Extended Data Fig. 7: In vivo pharmacology of RGFP966 and in vivo genetic validation of HDAC3 as a mediator of astrocyte reactivity.

From: A phenotypic screening platform for identifying chemical modulators of astrocyte reactivity

Extended Data Fig. 7: In vivo pharmacology of RGFP966 and in vivo genetic validation of HDAC3 as a mediator of astrocyte reactivity.

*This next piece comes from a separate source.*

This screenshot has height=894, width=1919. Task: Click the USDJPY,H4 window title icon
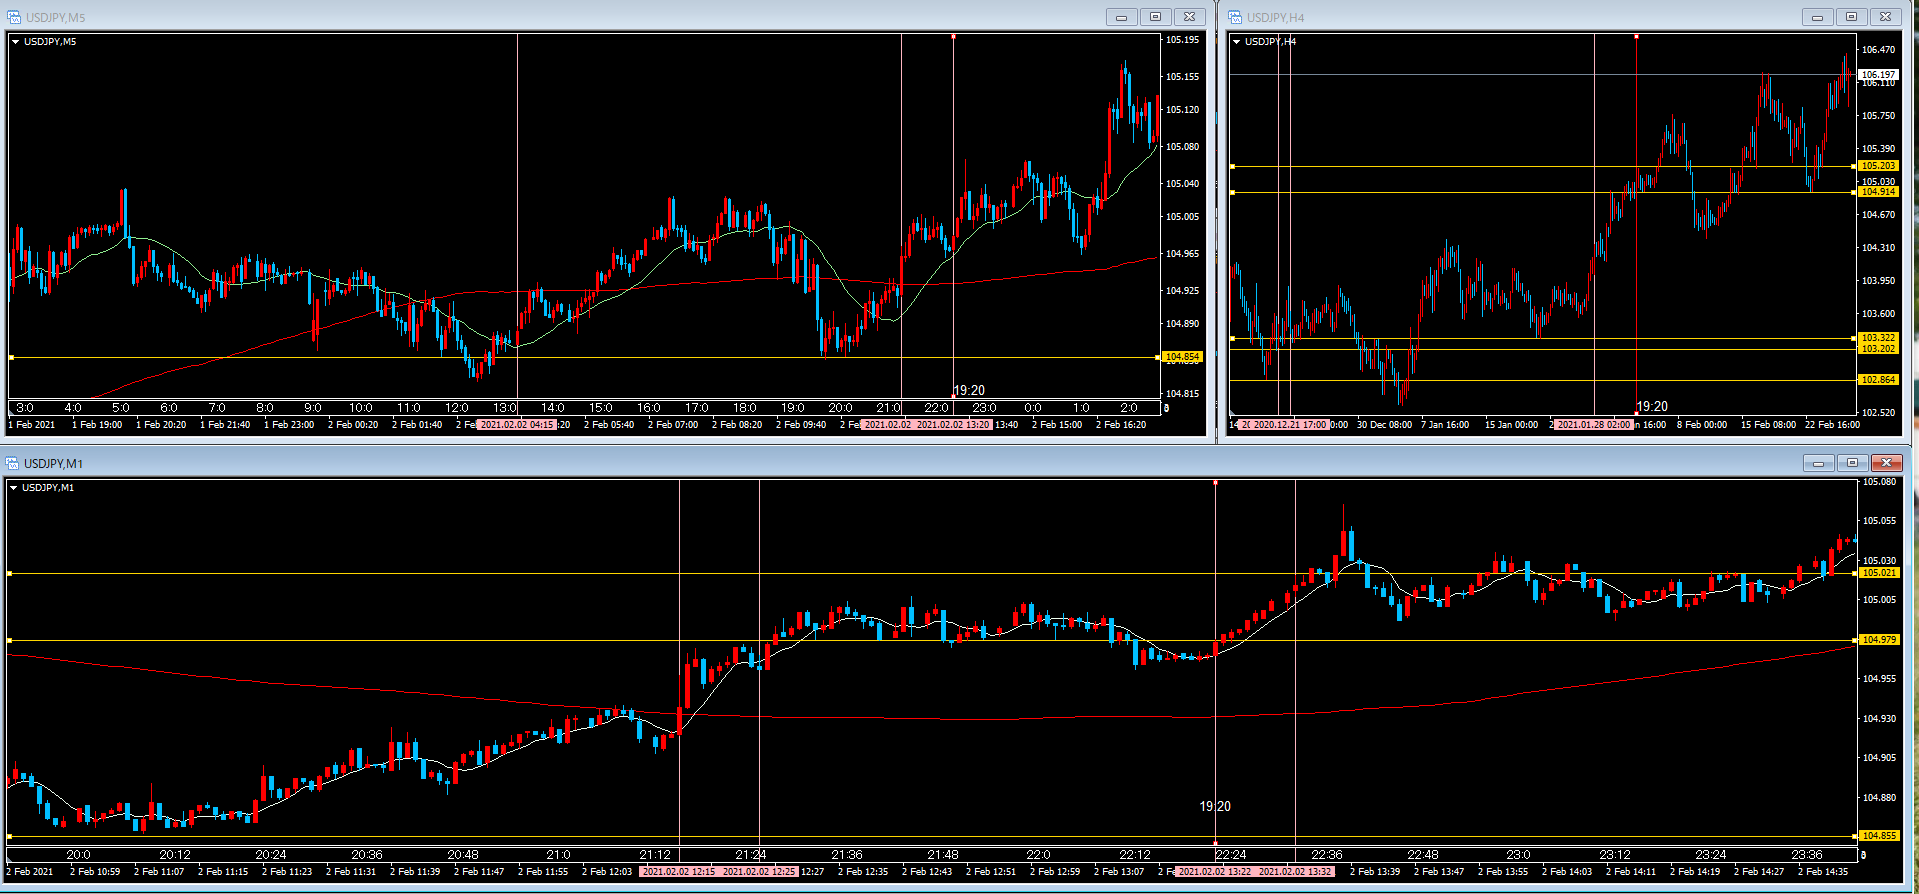click(x=1235, y=17)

a, Brain concentration of RGFP966 (RGFP) 4 hrs after treatment with vehicle (Veh) or 10 mg/kg RGFP. Data presented for n = 2 biological replicates (mice). Concentration of RGFP in brain from vehicle treated mice was below quantifiable levels (BQL). b–d, Representative images and quantification of immunohistochemistry for AcH4 in the cortex of mice treated with vehicle or 10 mg/kg RGFP and then exposed to systemic LPS injections to induce neuroinflammation. Scale bar is 100 µm. Data are mean ± s.e.m., n = 4 biological replicates (mice), p-value by unpaired two-tailed t-test e,f, Representative in situ hybridization images and quantification of untreated and LPS-exposed mice probed for the pan-reactive astrocyte marker Gfap (blue) and the reactive astrocyte marker Gbp2 (red) in the corpus callosum. Scale bar is 50 µm. Data are mean ± s.e.m., n = 4 biological replicates (mice), p-value by unpaired two-tailed t-test. g–m, Representative images and quantification of immunohistochemistry for GFAP (red) and IBA-1 (blue) in the cortex of mice treated with vehicle or 10 mg/kg RGFP and exposed to systemic LPS or saline vehicle. Scale bar is 100 µm. Data are mean ± s.e.m., n = 3 or 4 biological replicates (mice), p-value calculated by one-way ANOVA and Tukey multiple comparison correction. n, Diagram of astrocyte specific HDAC3 knockout mouse breeding. o–q, Representative in situ hybridization images and quantification of untreated wild-type (WT) and HDAC3 knockout (KO) mice and then probed for the pan-astrocyte marker Slc1a3 (green) and the reactive astrocyte marker C3 (red). Scale bar is 50 µm. Data are mean ± s.e.m., n = 3 biological replicates (mice), p-value by unpaired two-tailed t-test. r–u, Representative in situ hybridization images and quantification of wild-type and HDAC3 knockout (KO) mice exposed to systemic LPS and then probed for the pan-astrocyte marker Slc1a3 (green) and the reactive astrocyte marker C3 (red). Scale bar is 50 µm. Data are mean ± s.e.m., n = 4 biological replicates (mice), p-value by unpaired two-tailed t-test.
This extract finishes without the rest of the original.